Drag is not changing. Drag is being recognized more, and there are more people doing drag. But the act of drag itself is still punk rock. It is still political. It is still what it’s always been, which is breaking the rules. But I don’t think that drag itself is changing. Does that make sense at all? Everyone thinks that all this drag you’re seeing on TV is the first time this has ever happened. There have always been drag queens like myself, like Sasha Velour, like Bianca Del Rio, like Thorgy Thor, like Kim Chi. It’s just that they weren’t as visible before. So I think that a lot of people think that because of this show a lot of types of drag are just being invented, but that isn’t the case. It’s just being showcased.
What effect does it have on our culture now that drag is more visible and more accessible and seen?
I don’t know if it’s having any effect on culture at large. It is in the homes of more Americans than ever now.

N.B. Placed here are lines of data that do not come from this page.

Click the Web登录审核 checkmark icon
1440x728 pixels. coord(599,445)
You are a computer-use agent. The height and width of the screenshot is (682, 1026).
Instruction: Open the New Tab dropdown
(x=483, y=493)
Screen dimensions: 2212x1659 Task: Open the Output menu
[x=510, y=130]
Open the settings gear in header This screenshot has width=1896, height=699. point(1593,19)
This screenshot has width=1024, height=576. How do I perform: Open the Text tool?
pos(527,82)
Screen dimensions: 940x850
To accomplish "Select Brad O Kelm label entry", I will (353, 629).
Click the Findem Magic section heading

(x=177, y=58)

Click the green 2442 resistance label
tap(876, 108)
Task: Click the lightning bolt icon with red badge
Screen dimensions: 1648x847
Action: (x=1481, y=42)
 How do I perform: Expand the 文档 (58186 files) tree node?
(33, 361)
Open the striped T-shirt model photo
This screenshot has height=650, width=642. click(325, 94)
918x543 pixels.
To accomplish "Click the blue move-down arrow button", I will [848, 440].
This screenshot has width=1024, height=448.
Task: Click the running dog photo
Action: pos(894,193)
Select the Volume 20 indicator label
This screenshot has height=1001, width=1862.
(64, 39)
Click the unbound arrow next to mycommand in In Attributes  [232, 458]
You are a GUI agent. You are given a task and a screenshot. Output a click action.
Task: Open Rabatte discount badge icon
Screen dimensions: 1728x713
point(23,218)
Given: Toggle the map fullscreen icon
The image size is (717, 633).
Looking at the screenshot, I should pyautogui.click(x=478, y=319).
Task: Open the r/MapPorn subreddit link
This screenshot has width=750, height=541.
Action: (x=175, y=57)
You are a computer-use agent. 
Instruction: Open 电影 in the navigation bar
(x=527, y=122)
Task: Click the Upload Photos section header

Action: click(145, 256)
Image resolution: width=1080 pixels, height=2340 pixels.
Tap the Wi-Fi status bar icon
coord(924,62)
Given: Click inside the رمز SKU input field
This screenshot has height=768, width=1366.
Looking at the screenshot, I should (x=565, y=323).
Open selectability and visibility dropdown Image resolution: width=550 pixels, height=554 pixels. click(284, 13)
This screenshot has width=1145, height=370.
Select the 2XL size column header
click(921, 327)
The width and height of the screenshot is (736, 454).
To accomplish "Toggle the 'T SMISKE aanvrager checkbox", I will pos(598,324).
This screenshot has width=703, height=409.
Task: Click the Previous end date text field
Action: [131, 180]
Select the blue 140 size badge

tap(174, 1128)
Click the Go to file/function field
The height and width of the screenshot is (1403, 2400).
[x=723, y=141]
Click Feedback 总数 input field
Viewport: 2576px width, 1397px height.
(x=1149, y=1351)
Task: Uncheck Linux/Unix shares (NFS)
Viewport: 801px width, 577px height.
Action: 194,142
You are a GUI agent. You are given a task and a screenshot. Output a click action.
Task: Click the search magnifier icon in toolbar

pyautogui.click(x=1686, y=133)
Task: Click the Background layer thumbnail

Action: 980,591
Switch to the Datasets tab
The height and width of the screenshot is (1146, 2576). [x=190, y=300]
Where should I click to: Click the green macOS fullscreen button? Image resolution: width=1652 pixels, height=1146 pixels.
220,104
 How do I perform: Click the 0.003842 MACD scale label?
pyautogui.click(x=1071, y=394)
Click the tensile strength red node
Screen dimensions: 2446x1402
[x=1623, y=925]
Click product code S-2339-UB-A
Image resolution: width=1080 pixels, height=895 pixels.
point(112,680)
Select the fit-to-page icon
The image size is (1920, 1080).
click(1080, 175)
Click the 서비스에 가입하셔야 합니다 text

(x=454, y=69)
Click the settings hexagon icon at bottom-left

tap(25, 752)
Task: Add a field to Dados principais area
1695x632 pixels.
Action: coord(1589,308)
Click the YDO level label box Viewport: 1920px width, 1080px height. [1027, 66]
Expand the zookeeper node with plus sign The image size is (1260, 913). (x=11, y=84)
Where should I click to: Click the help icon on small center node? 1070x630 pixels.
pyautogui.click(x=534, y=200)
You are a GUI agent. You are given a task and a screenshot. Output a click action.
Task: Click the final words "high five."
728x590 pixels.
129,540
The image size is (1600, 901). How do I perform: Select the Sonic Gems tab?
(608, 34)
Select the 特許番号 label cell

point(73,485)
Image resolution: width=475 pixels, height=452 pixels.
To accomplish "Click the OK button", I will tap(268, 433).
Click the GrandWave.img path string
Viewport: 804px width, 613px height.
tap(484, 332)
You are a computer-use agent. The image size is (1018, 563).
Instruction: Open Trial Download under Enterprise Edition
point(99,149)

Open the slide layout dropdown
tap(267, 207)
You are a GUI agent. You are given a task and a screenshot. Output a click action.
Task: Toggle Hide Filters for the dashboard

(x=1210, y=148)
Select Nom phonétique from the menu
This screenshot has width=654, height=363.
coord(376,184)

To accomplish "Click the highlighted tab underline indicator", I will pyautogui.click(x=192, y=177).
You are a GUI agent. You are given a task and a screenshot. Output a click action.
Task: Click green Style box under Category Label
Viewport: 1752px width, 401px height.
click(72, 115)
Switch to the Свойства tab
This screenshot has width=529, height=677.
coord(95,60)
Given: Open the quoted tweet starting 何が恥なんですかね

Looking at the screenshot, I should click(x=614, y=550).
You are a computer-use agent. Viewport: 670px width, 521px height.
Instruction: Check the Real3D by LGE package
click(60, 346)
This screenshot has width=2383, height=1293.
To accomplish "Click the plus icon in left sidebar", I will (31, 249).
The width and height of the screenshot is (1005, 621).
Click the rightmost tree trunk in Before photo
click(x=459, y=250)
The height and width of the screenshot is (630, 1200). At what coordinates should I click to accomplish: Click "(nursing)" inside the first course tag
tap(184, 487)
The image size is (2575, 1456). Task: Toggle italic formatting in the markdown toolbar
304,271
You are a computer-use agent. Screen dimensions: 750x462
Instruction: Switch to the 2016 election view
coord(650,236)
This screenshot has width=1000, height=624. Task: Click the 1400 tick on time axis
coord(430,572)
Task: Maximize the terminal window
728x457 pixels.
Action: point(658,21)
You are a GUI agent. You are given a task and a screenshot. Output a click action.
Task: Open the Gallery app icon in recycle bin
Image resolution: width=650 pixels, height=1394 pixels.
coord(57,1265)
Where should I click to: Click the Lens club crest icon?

I think people are learning things about drag queens and trans people that they didn’t know before because it’s being put out in no uncertain terms what trans is and what drag is and what it’s like to live these lives. I would say Drag Race is the most important show to queer culture ever because never in the history of television has a show had more drag queens, or more queer men, or more queer people of culture ever. What is happening is that people are getting a better understanding of what it means to be queer or to be trans.
When I talked to the queens from this season of Drag Race at the premiere they all vocalized their excitement to be doing drag on the show at this period in time especially, with Trump as president. They said that they found it very meaningful.
I think that it will be good for people to see what we do. But on the other hand, drag has always existed just fine in its own incubator without the world seeing it at this scale. It’s great that more people are seeing it, but I don’t think it will change drag. Drag itself is counterculture.
Quickly before you go, let’s talk about this season of Drag Race. What was your take on Valentina and the mask?
I thought she should go home because she didn’t know the words! That’s what it boils down to in this competition. You didn’t do what this competition asks you to do. You didn’t know the words to the lip sync, you gotta go home girl! I know there are a lot of Valentina fans who were like, “No!” But the truth is when you don’t do well in the challenge or on the runway or in the lip sync, you fail on all three platforms, you gotta go home!
What’s your take on the top four? Who’s looking strongest?
The top four is amazing. Let’s just start by saying that. I support RuPaul’s decision to keep all four because it is a tough decision. These girls are all good. Who did the best in the competition? The answer is obviously Shea Coulee. Who is my favorite queen? It’s Peppermint. She’s one of my heroes. I love her. She is just phenomenal. I learned so much about performing from watching Peppermint perform in New York City. The first time I ever did at a night club that wasn’t a comedy club, Peppermint was hosting the show. She’s a legend. She’s so professional. Before Drag Race she’d already traveled the world and done albums and released music videos. She is epic.
Oh that’s really cool. I didn’t realize the two of you had such a connection.
Trinity also won my heart this season. And Sasha Velour is just sickening. The first time I met Sasha, I thought to myself that this girl is really fucking special. Sasha was my early pick. Before the season even started I said that I thought Sasha was going to win.